## Sunday, February 27, 2011

### EV Data for Games 1-939

[If you're having difficulty viewing the document, click here to view the spreadsheet directly at googledocs.]

Notes

The document contains three worksheets. The first sheet shows even strength data for all situations. The second shows even strength data for when the score was close (i.e. whenever the score margin was 1 or 0 in the first two periods, or tied in the third period or overtime). The last sheet contains data for when the score was tied.

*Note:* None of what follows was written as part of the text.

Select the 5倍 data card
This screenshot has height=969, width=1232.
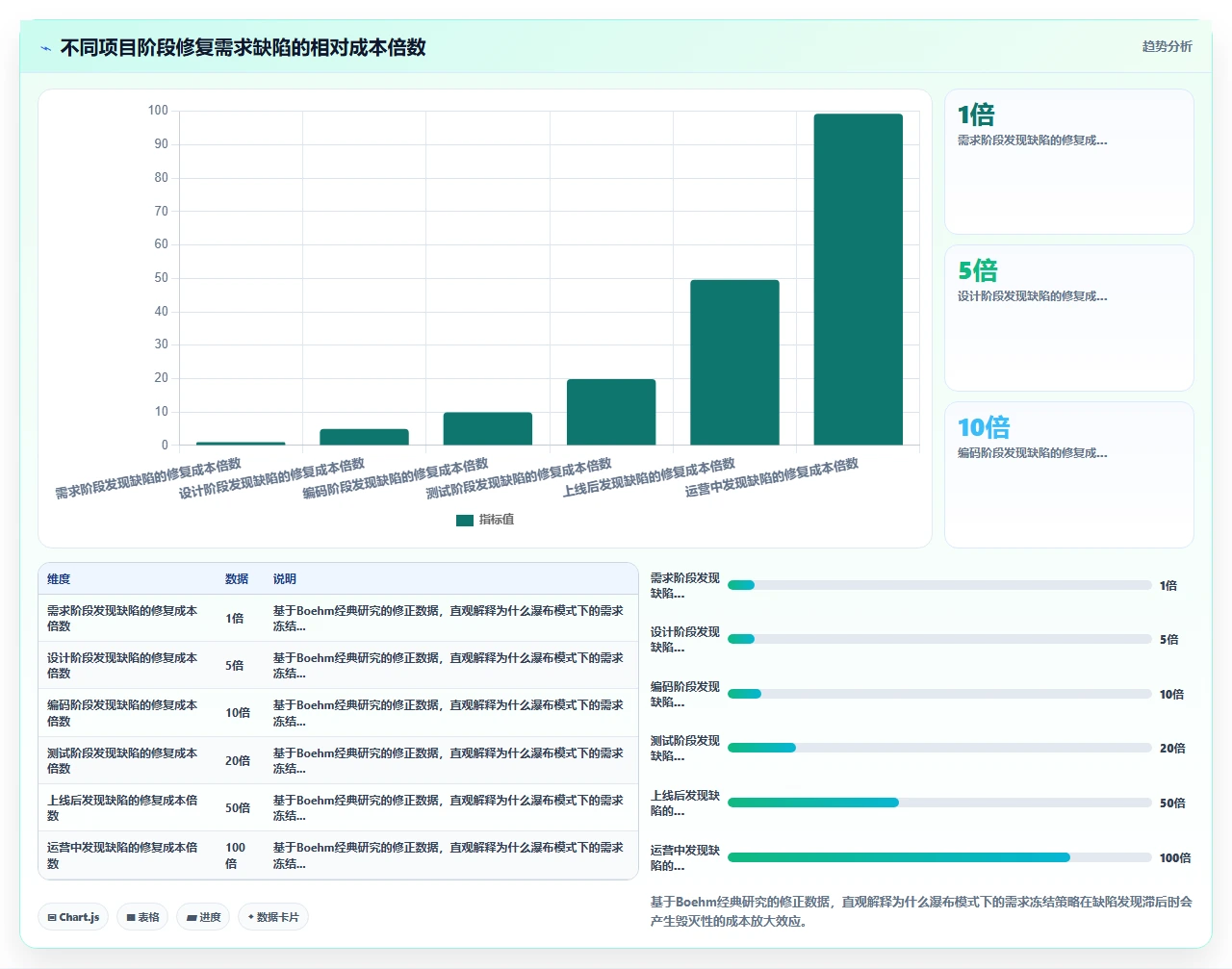(x=1069, y=319)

Empty net goals have been removed from the data.

Missing Games List

Game 124 - WSH@CAR

Game 429 - ATL@NYI

Abbreviations

GF: goals for

GA: goals against

SF: shots for, where shots = goals + saved shots

SA: shots against

SHOT%: shots for/(shots for + shots against)

SH%: shooting percentage

SV%: save percentage

PDO: shooting percentage + save percentage

FF: fenwick for, where fenwick = shots + missed shots

FA: fenwick against

F%: fenwick for/ (fenwick for + fenwick against)

CF: corsi for, where corsi = shots + missed shots + blocked shots

CA: corsi against

C%: corsi for/ (corsi for + corsi against)

## Wednesday, February 16, 2011

### Shots, Fenwick and Corsi

From time-to-time, I'll find myself surfing aimlessly throughout the hockey blogging world in search of articles, discussions, and other interesting stuff. In doing so, I'll occassionally find that others have referenced or linked to my blog. Typically, the link or reference will relate to the even strength data that I've been publishing periodically throughout the season.

There seems to be a decided preference for EV tied and EV close data over the raw numbers. That makes sense - the raw data is subject to score effects, which makes the information less valuable with respect to distinguishing good teams from bad ones.

Interestingly, however, there doesn't appear to be a general agreement as to which of shot, fenwick and corsi percentage serves as the best metric to use once score effects have been controlled for. While fenwick seems to be the most popular, there are some who like corsi, and there are even a few prefer shot percentage over both. This raises the question: which of the three measures ought to be looked to for the purpose of team evaluation?

As Gabe Desjardins once correctly observed, there is a stronger relationship between fenwick and winning percentage than there is between corsi and winning or between shot differential and winning. In fact, according to Gabe's numbers, the correlation between corsi and winning percentage was about the same as the correlation between shot differential and winning percentage, even though including blocked shots substantially increased the sample size. The upshot is that the inclusion of blocked shots in the analysis doesn't add much information.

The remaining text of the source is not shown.